17. The mower of claim 14, wherein the first locking portion comprises a protrusion operable to engage a first recess of the first hub when the handle assembly is in the first operating position.

18. The mower of claim 14, wherein the first and second locking portions are pivotally coupled to the housing for pivoting about a transverse horizontal axis.

19. The mower of claim 14, further comprising a biasing member operable to bias the first locking portion towards the first hub.

20. The mower of claim 14, wherein the release apparatus further comprises a lever member operable to disengage the first and second locking portions from the first and second hubs.

21. The mower of claim 20, wherein the first locking portion comprises a protrusion formed on the lever member.

22. The mower of claim 14, wherein the release apparatus further comprises a transverse member connecting the first and second locking portions.

23. The mower of claim 22, wherein a portion of the transverse member forms the second locking portion.

24. The mower of claim 14, wherein the handle assembly further comprises: an upper section comprising a gripping portion; and a pivot assembly coupling the upper section to the first and second handle attachment members.

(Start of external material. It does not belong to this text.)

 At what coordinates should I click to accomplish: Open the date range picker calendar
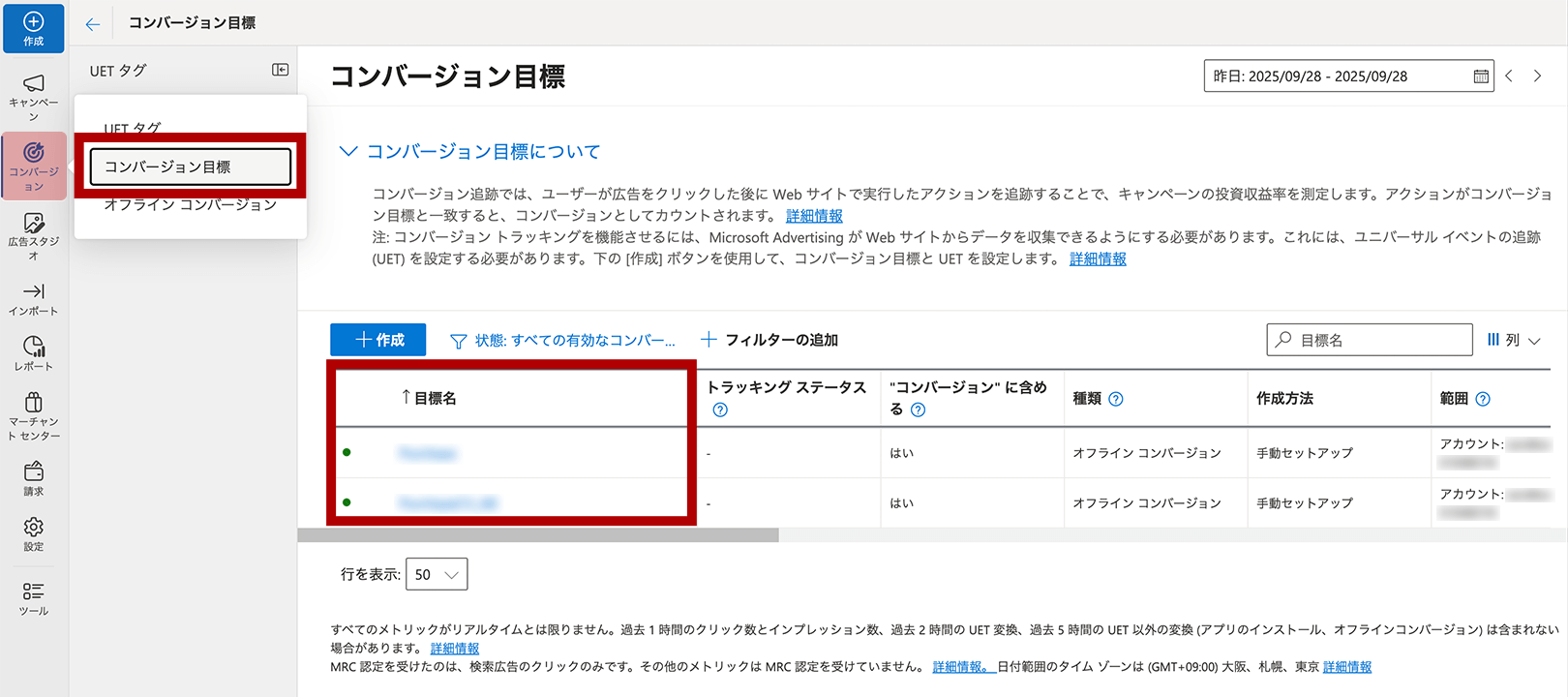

25. The mower of claim 24, wherein the upper section pivots, relative to the first and second handle attachment members, about a horizontal axis.

26. The mower of claim 24, wherein the upper section comprises first serrations operable to engage interlocking second serrations associated with the first and second handle attachment members.

27. The mower of claim 24, wherein the pivot assembly comprises stop members for limiting the pivotal movement of the upper section.

28. A walk-behind lawn mower comprising:

a housing operable for movement over a ground surface; and

a handle system attached to the housing, wherein the handle system comprises: a lower section comprising first and a second handle attachment members each pivotally coupled to the housing, wherein the lower section may pivot between a first operating position and a second storage position; an upper section comprising a gripping portion, the upper section coupled to the lower section, wherein the upper section selectively pivots, relative to the lower section, between two or more use positions; and a handle assembly release apparatus coupled to the housing, wherein the release apparatus comprises interconnected and transversely offset first and second locking portions for operatively engaging the first and second handle attachment members, respectively.

29. The mower of claim 28, wherein the upper section of the handle assembly may be secured between a first use position, wherein the upper section is generally within a plane defined by the lower section, to a second use position, wherein the upper section forms an angle of about 5 degrees or more with the plane of the lower section.

30. The mower of claim 29, wherein the angle is about 10 degrees or more.

31. The mower of claim 30, wherein the angle is about 30 degrees or more.

32. A walk-behind lawn mower comprising:

a housing operable for movement over a ground surface; and

a handle system attached to the housing, wherein the handle system comprises: a lower section comprising first and second handle attachment members each pivotally coupled to the housing, wherein the lower section may pivot between a first operating position and a second storage position; and an upper section comprising a gripping portion, the upper section coupled to the lower section, wherein the upper section selectively pivots, relative to the lower section, between two or more use positions.

33. The mower of claim 32, wherein the upper section pivots, relative to the lower section, about a horizontal axis.

34. The mower of claim 32, wherein the upper section comprises first serrations operable to engage interlocking second serrations associated with the lower section.

35. The mower of claim 32, wherein the handle assembly further comprises a pivot assembly coupling the upper section to the lower section, wherein the pivot assembly comprises stop members for limiting the pivotal movement of the upper section.